Comeonin v4.0.0-rc.0 Comeonin.Pbkdf2 View Source

Password hashing module using the Pbkdf2 algorithm.

For more information about the Pbkdf2 algorithm, see the Choosing an algorithm section in the Comeonin docs.

For a lower-level API, see Pbkdf2.Base.

Link to this section Summary

Functions

Hash a password and return it in a map, with the password set to nil

Check the password by comparing its hash with the password hash found in a user struct, or map

Check the password by comparing it with the stored hash

Run a dummy check, which always returns false, to make user enumeration more difficult

Hash the password with a randomly-generated salt

Print out a report to help you configure the hash function

Link to this section Functions

Link to this function add_hash(password, opts \\ []) View Source

Hash a password and return it in a map, with the password set to nil.

Options

This function uses Pbkdf2.hash_pwd_salt as the hashing function. In addition to the options for hash_pwd_salt, there is also the following option:

  • hash_key - the name of the key for the password hash

    • the default is :password_hash

Examples

In the following example, this function is used with an Ecto changeset:

defp put_pass_hash(%Ecto.Changeset{valid?: true, changes:
    %{password: password}} = changeset) do
  change(changeset, Comeonin.Pbkdf2.add_hash(password))
end
defp put_pass_hash(changeset), do: changeset
Link to this function check_pass(user, password, opts \\ []) View Source

Check the password by comparing its hash with the password hash found in a user struct, or map.

The password hash’s key needs to be either :password_hash or :encrypted_password.

After finding the password hash in the user struct, the password is checked by comparing it with the hash. Then the function returns {:ok, user} or {:error, message}. Note that the error message is meant to be used for logging purposes only; it should not be passed on to the end user.
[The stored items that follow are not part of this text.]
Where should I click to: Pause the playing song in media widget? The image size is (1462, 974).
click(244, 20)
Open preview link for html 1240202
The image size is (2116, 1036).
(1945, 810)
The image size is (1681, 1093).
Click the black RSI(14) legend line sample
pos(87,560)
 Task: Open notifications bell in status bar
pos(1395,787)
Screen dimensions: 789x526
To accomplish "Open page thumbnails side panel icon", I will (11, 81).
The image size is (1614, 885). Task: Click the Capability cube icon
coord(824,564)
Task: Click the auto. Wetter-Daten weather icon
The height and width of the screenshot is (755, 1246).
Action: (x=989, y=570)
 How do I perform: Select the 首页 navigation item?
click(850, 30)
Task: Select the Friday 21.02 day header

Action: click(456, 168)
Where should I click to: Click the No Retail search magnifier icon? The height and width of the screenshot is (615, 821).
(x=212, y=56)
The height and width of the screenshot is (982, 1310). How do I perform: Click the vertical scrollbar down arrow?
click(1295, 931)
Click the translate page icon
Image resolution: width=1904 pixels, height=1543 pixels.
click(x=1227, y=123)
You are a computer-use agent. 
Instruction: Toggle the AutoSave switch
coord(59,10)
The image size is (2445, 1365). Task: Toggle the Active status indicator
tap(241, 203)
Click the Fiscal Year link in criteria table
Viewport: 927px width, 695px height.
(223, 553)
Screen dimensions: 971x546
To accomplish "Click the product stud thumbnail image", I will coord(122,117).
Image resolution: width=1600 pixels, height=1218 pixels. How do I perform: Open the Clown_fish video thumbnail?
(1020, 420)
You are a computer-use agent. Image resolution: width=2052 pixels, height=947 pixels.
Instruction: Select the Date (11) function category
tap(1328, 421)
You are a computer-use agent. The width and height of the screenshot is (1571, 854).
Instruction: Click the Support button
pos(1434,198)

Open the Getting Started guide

If the first argument is nil, meaning that there is no user with that name, a dummy verify function is run to make user enumeration, using timing information, more difficult. This can be disabled by adding hide_user: false to the opts.

Examples

The following is a simple example using Phoenix 1.3:

def verify(attrs) do
  MyApp.Accounts.get_by(attrs)
  |> Comeonin.Pbkdf2.check_pass(password)
end

Check the password by comparing it with the stored hash.

For more details, see the documentation for Pbkdf2.verify_pass.

Link to this function dummy_checkpw(opts \\ []) View Source

Run a dummy check, which always returns false, to make user enumeration more difficult.

For more details, see the documentation for Pbkdf2.no_user_verify.

Link to this function hashpwsalt(password, opts \\ []) View Source

Hash the password with a randomly-generated salt.

For more details, see the documentation for Pbkdf2.hash_pwd_salt and Pbkdf2.Base.hash_password.

Print out a report to help you configure the hash function.

For more details, see the documentation for Pbkdf2.Stats.report.